AspNetCore has a built-in memory cache that you can use to store pieces of data that are shared between requests.
Register the cache at startup...
using Microsoft.AspNetCore.Builder;
using Microsoft.Extensions.DependencyInjection;
public class Startup
{
public void ConfigureServices(IServiceCollection services)
{
services.AddMemoryCache();
services.AddMvc();
}
public void Configure(IApplicationBuilder app)
{
app.UseMvcWithDefaultRoute();
}
}
And you can inject it like...
public class HomeController : Controller
{
private IMemoryCache _cache;
public HomeController(IMemoryCache memoryCache)
{
_cache = memoryCache;
}
public IActionResult Index()
{
string cultures = _cache[CacheKeys.Cultures] as CultureInfo[];
return View();
}
To make it work application wide, you can use a facade service with strongly-typed members combined with some sort of cache refresh pattern:
- Attempt to get the value from the cache
- If the attempt fails
- Lookup the data from the data source
- Repopulate the cache
- Return the value
public CultureInfo[] Cultures { get { return GetCultures(); } }
private CultureInfo[] GetCultures()
{
CultureInfo[] result;
// Look for cache key.
if (!_cache.TryGetValue(CacheKeys.Cultures, out result))
{
// Key not in cache, so get data.
result = CultureInfo.GetCultures(CultureTypes.SpecificCultures);
// Set cache options.
var cacheEntryOptions = new MemoryCacheEntryOptions()

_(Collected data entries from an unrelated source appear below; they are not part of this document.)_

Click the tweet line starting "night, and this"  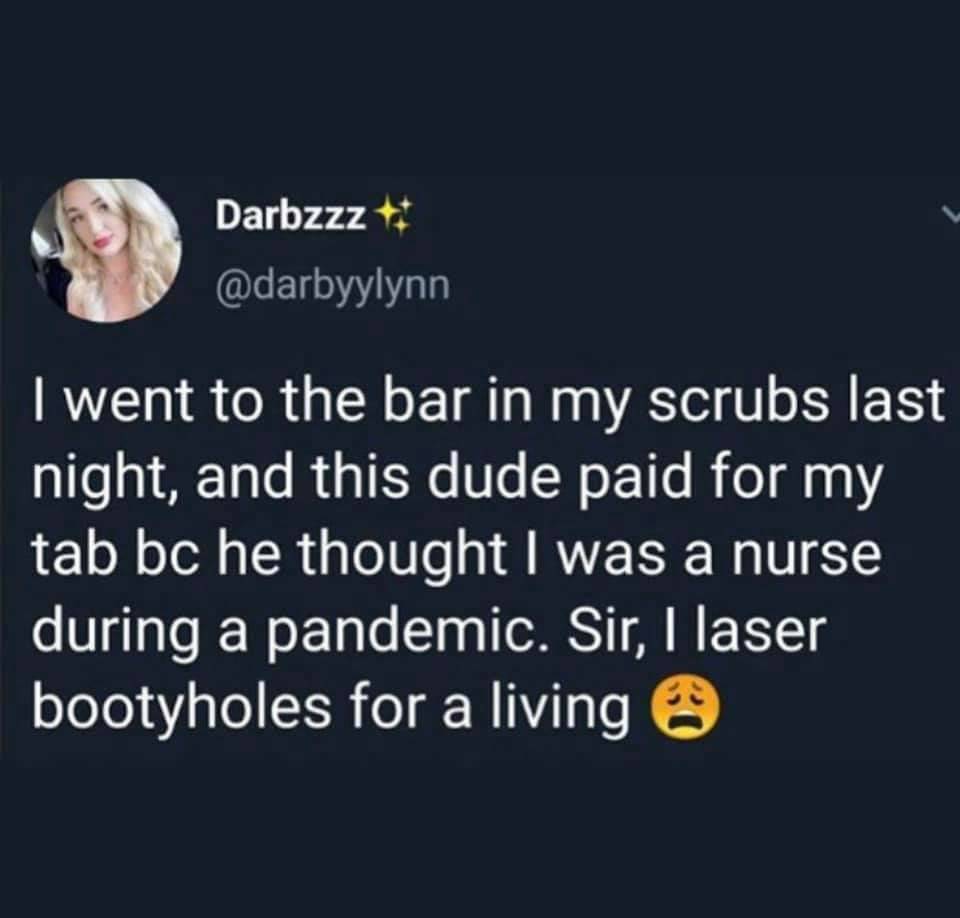point(459,480)
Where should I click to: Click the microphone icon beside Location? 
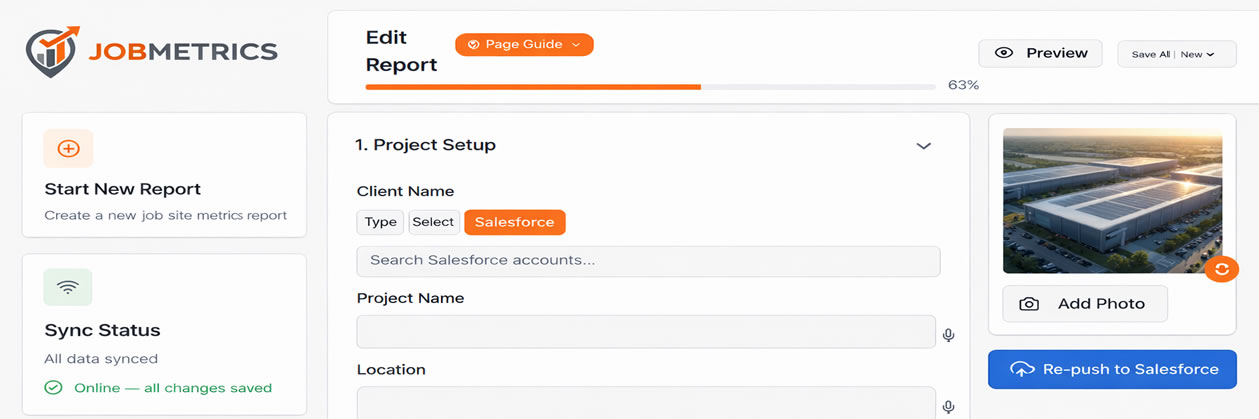(948, 406)
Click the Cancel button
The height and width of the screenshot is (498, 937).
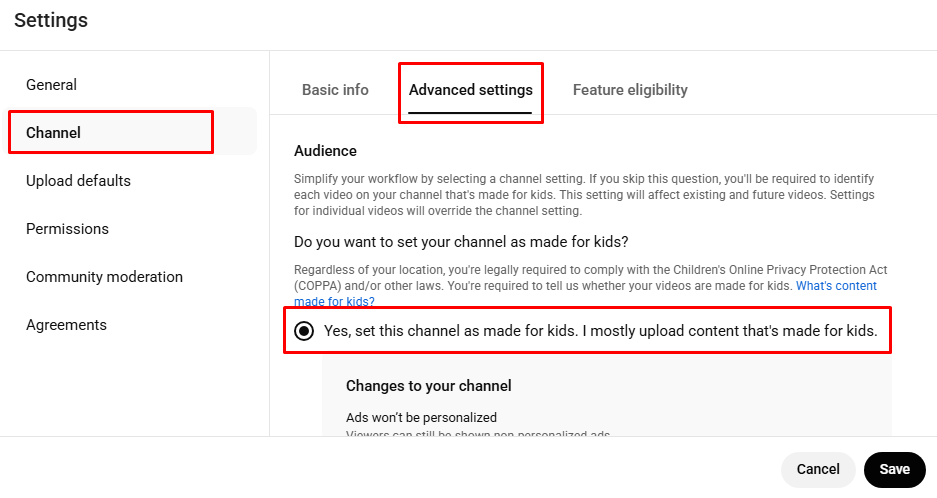[x=817, y=469]
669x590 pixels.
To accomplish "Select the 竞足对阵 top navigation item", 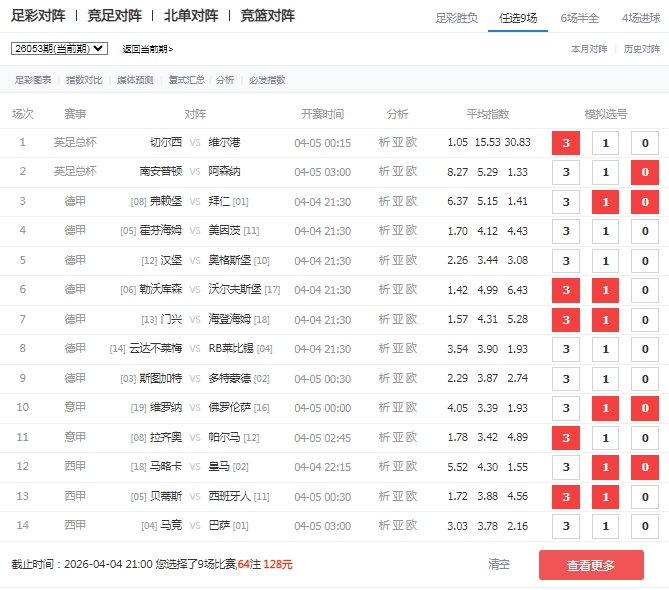I will (x=114, y=16).
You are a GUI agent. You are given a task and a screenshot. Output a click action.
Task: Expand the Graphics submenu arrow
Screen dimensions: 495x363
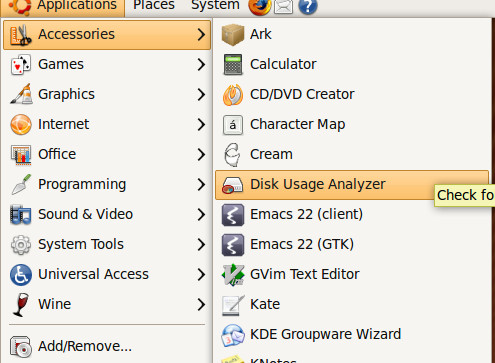(201, 94)
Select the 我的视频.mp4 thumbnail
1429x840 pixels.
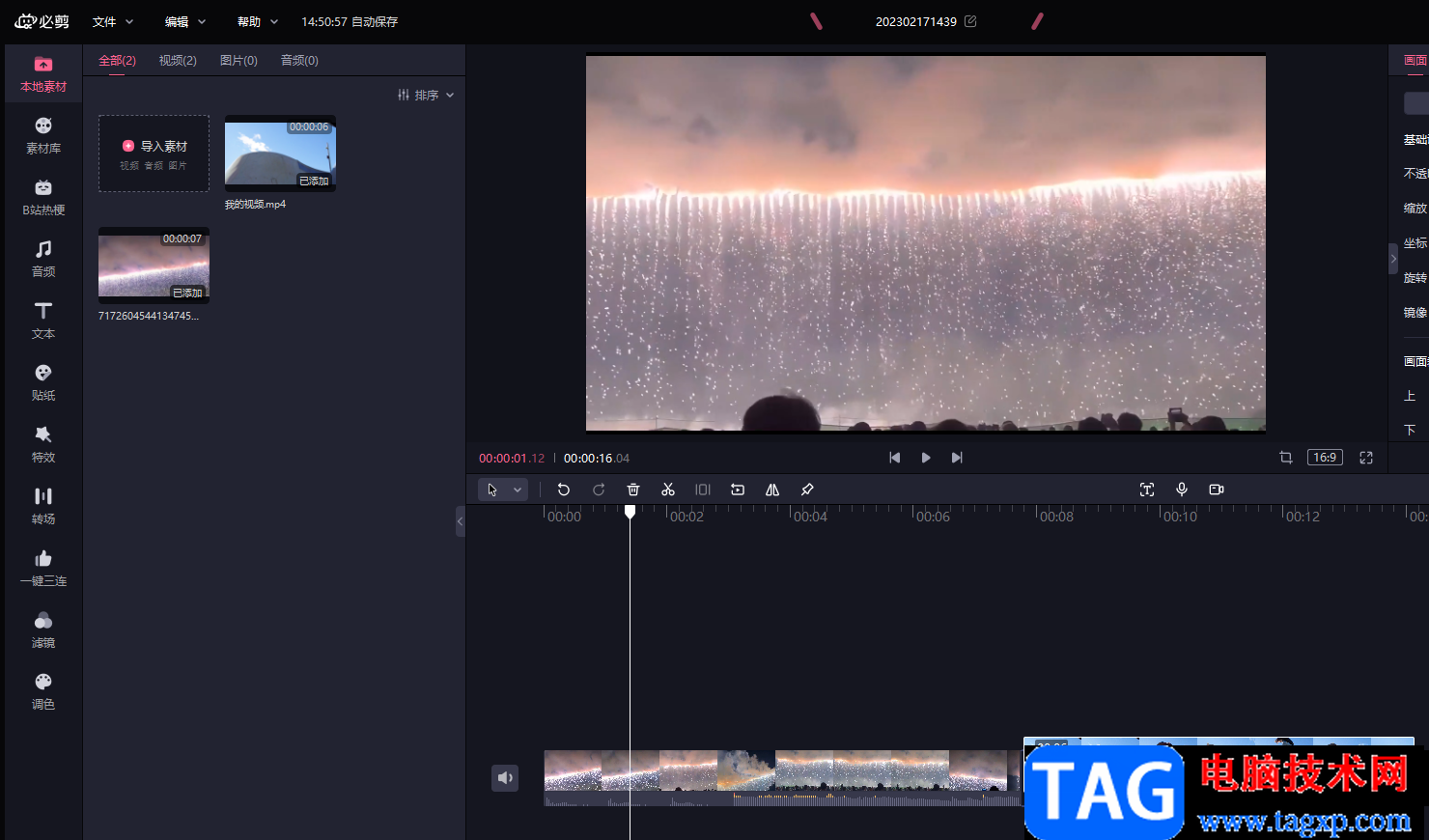click(x=280, y=153)
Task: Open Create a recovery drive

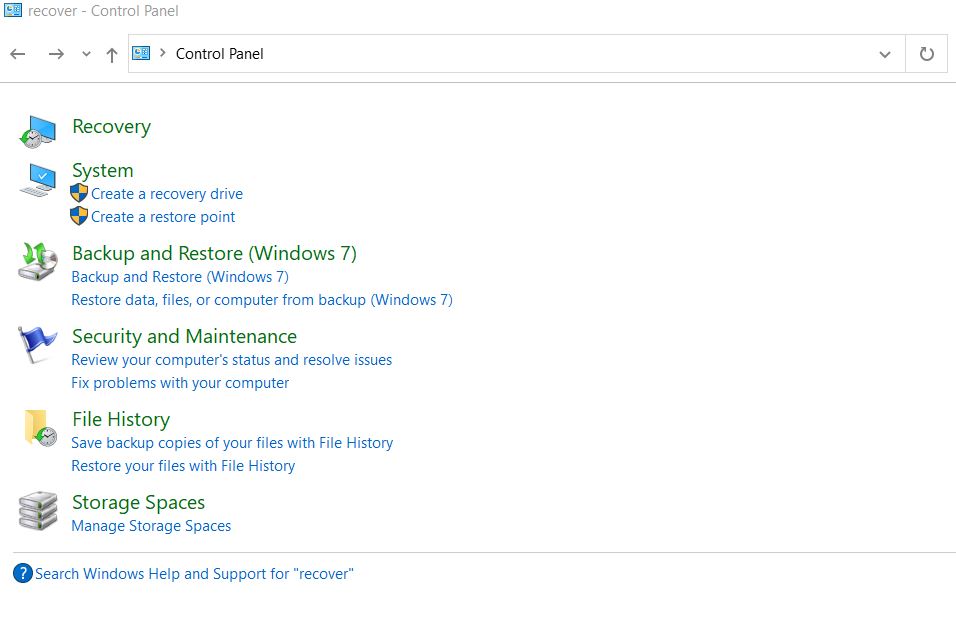Action: point(166,194)
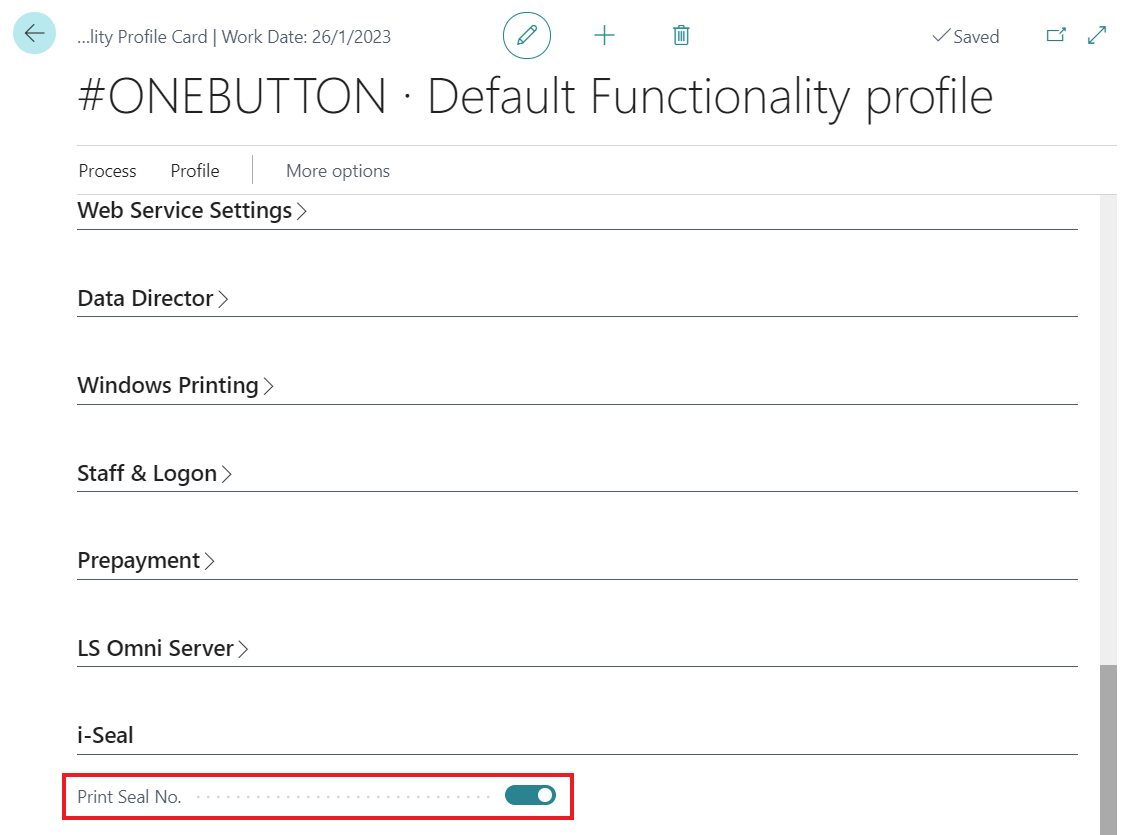Open the Process menu

107,171
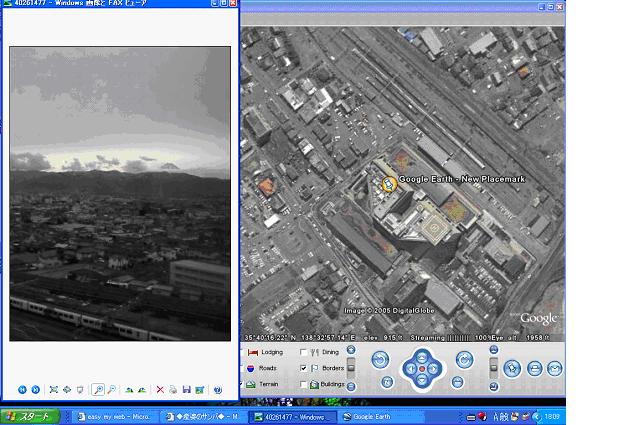
Task: Save image using the floppy disk icon
Action: point(186,389)
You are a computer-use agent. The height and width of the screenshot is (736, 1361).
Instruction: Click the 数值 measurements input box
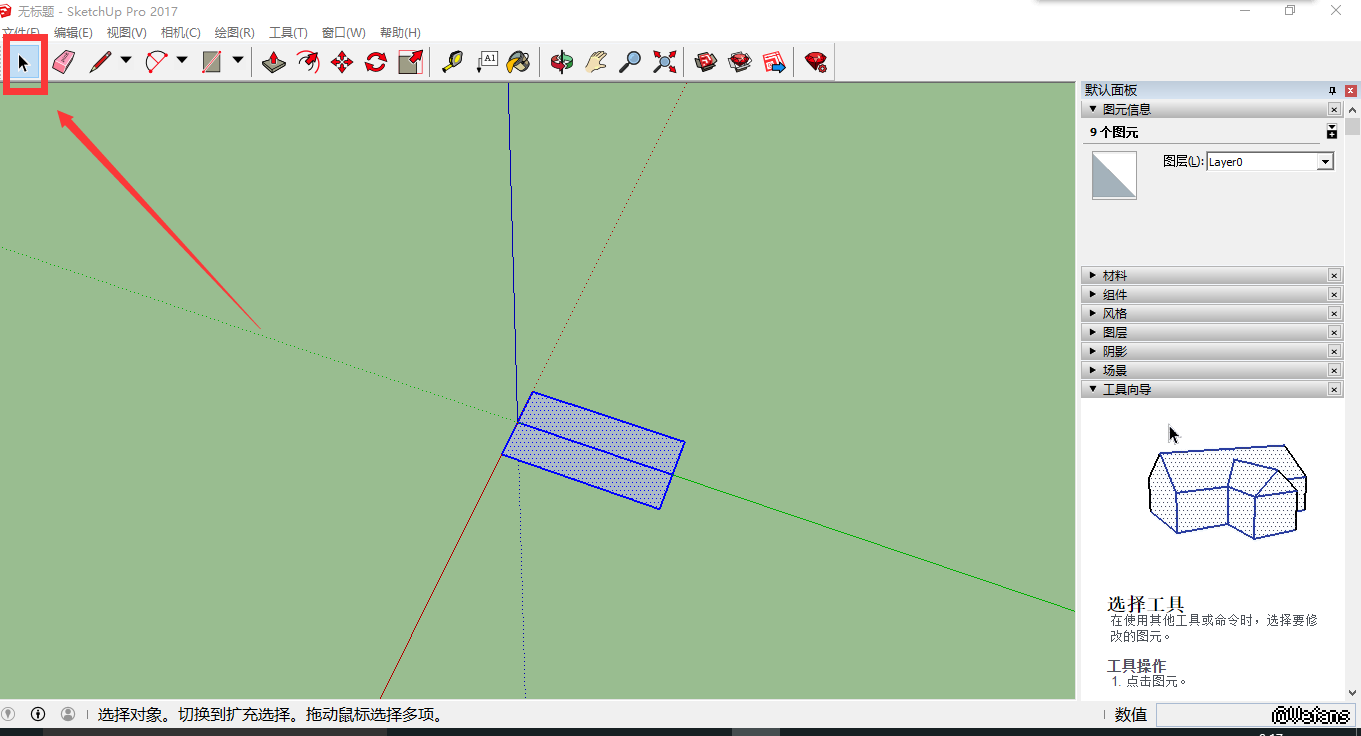click(1212, 714)
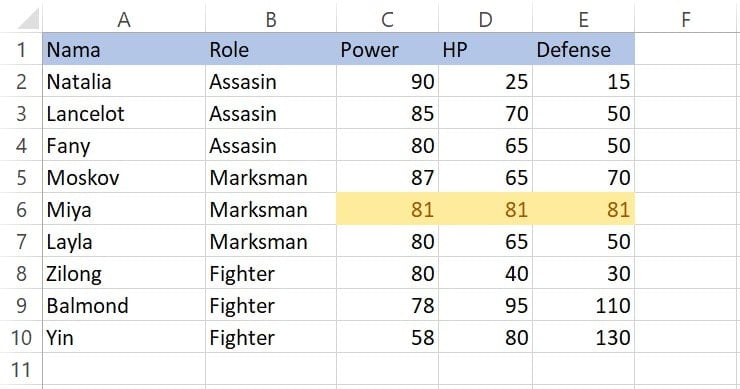Select row 11 header
Image resolution: width=740 pixels, height=389 pixels.
pyautogui.click(x=21, y=370)
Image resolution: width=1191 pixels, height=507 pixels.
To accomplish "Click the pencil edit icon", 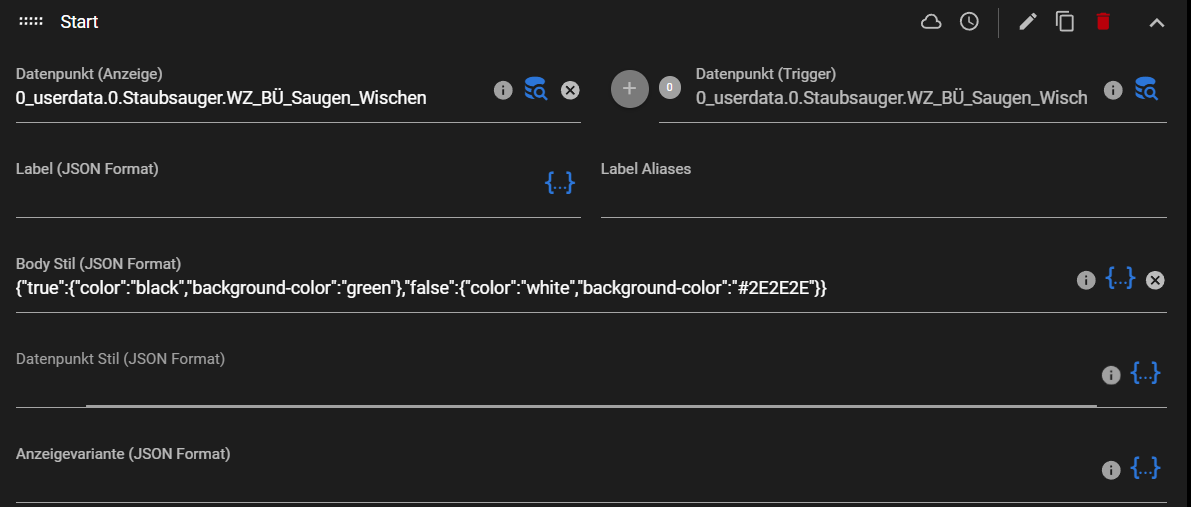I will click(x=1028, y=22).
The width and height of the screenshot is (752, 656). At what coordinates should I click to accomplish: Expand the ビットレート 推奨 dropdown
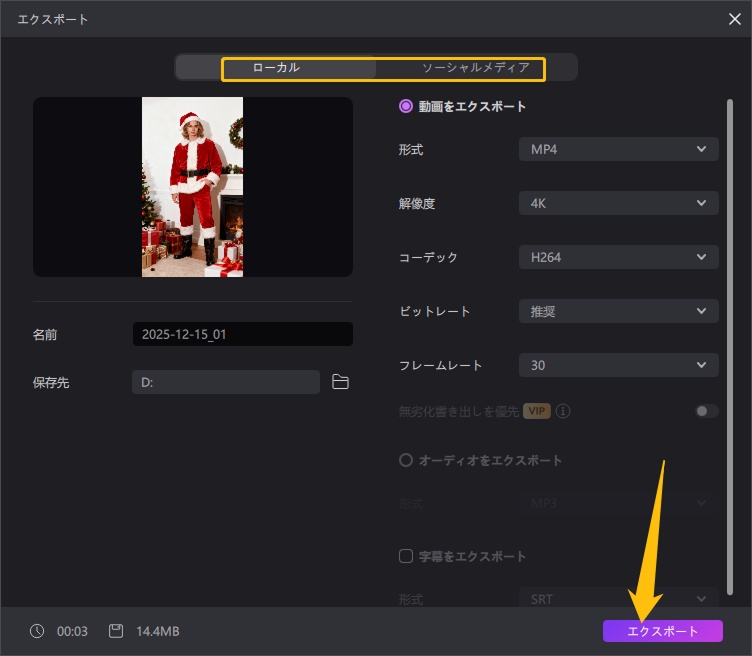pos(618,311)
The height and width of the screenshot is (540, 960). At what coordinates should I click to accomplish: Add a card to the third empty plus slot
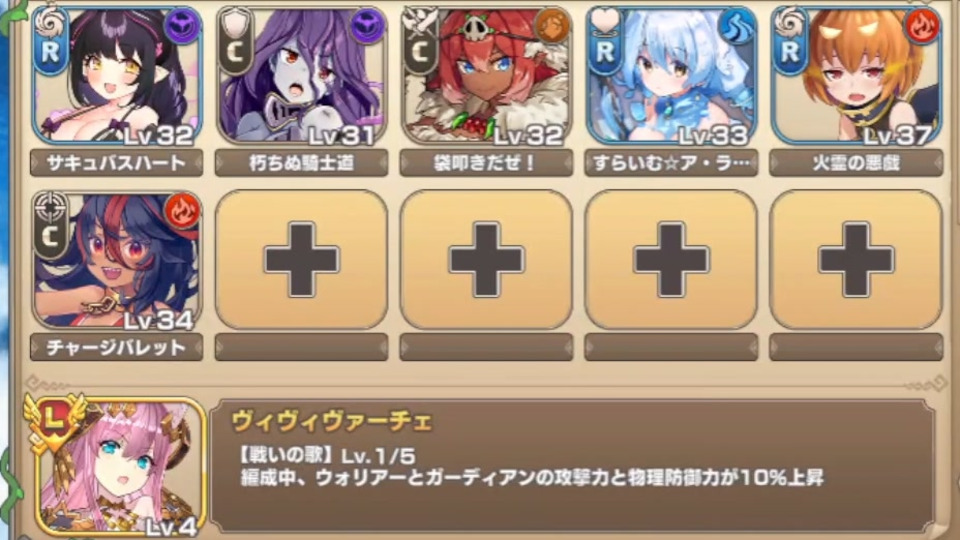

// Keep in cache for this time, reset time if accessed.
.SetSlidingExpiration(TimeSpan.FromMinutes(60));
// Save data in cache.
_cache.Set(CacheKeys.Cultures, result, cacheEntryOptions);
}
return result;
}
Of course, you could clean that up by making it into a service that accepts the cache as a dependency which you can inject wherever it is needed, but that is the general idea.
Note also there is a distributed cache in case you want to share data between web servers.